Help Desk for E FocusOwens says it’s not just emails that pose a risk. Devious people are calling City phone numbers, trying to get personal information for identity theft. “They may call four or five people to get a phone number from one, an email from another, and the next thing you know, they have five pieces of information.”

Human Resources has gotten a few phone calls and emails from people requesting that their payroll direct deposit be changed to a different bank account. It turns out that some of those requests came from imposters, not actual employees. So HR and Payroll now require employees to fill out a form to change their deposit information.

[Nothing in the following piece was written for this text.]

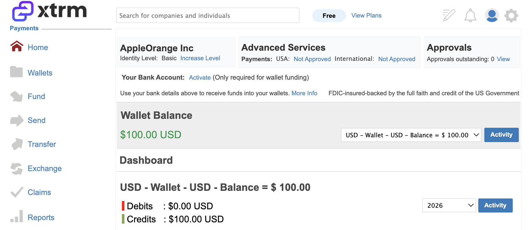Open the Fund sidebar item

[x=36, y=97]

Owens says City employees should not assume any caller or emailer is who they claim to be. “If you get a phone call and something doesn’t seem right, hang up and call the Help Desk,” he says. “If the Help Desk doesn’t know, they will do background research to find out. There’s a lot of tech stuff we can do to verify if it was legit.” Do the same for a suspicious email.

Changing with the times
Cyber education is just one of many new roles for the department. As technology shifted over the decades from typewriters to desktop computers, and from employees being tied to a desk to using mobile devices, Technology Services had to change, as well. Bieker has worked for the department for more than 30 years. “Back then, we were creating software applications by writing code,” she says. “My first task was to write a payroll system.” Now, the City buys applications from private companies, often specifically designed for local governments. “Our role has changed from creating the applications to supporting the programs that we buy and supporting the end users,” Bieker says.

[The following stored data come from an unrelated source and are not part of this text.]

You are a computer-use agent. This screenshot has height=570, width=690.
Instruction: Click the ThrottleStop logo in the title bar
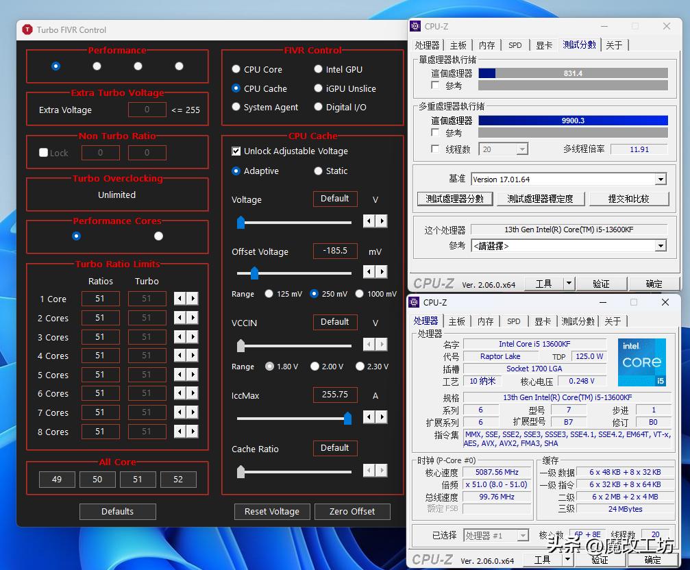point(27,29)
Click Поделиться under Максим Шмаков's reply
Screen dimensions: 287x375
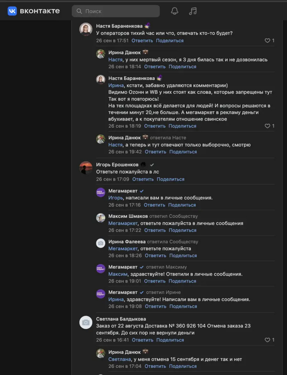182,230

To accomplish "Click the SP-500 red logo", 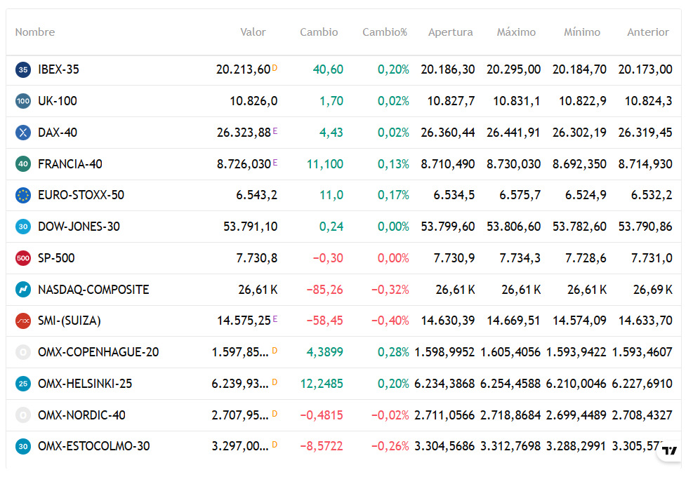I will click(x=23, y=258).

City employees have always worked out in the community. Now, they expect to take their technology with them. “If the guy is in the field, he needs the equivalent of a desktop in his vehicle,” Bieker says. “So let’s give him a mobile device with an air card, and maybe a cellphone, because that’s where he’s working. For a number of years, they’d have to do their field work, then come back and do the rest of their job on a desktop. That’s just not efficient.” She adds that the City began migrating to mobile field units many years ago, but says it’s “financially challenging” to equip all of the field personnel.

Tech Services’ budget is $7.4 million. Of that, about $1.7 million comes from the public safety partners outside of the City. The remaining $5.6 million comes from the City of Gastonia. City departments are billed by Tech Services for each device assigned to their employees. Departments also pay a prorated charge for the software applications they use.

Laptop DecommissioningLaptop decommissioningTechnology Services has 35 employees and the number has not gone up as technology demands have increased. Instead, responsibilities are reassigned or redesigned to meet changing demand. “External departments’ needs change,” Owens says. “As their needs change, our needs to support them change.”

Tech Services has five divisions or teams:

  • Infrastructure led by Jeremy Owen
  • Communications/Radio Shop led by Paul Privett
  • Software for Public Safety under Tim Morrow
  • Software for CIS/Utility billing led by Jessica Marshall
  • Software for GIS, Finance and Asset Management led by Ray Kurtiak

According to Bieker, the fun part of working in Tech Services is being involved in so many different lines of business, from finance to permitting to human resources to water treatment. And when a department launches a new project or is discussing a possible idea, she’d like Tech Services to be involved earlier. “We’d just like to be involved in the conversations so the City buys wisely and spends money smartly,” she says. “We don’t want to control anything. We just want to be part of the conversation.”

Or as Owens puts it, “We love to work with other departments to help them come up with solutions that technology can solve.” And that means letting Tech Services come out of the shadows, magic wands in hand.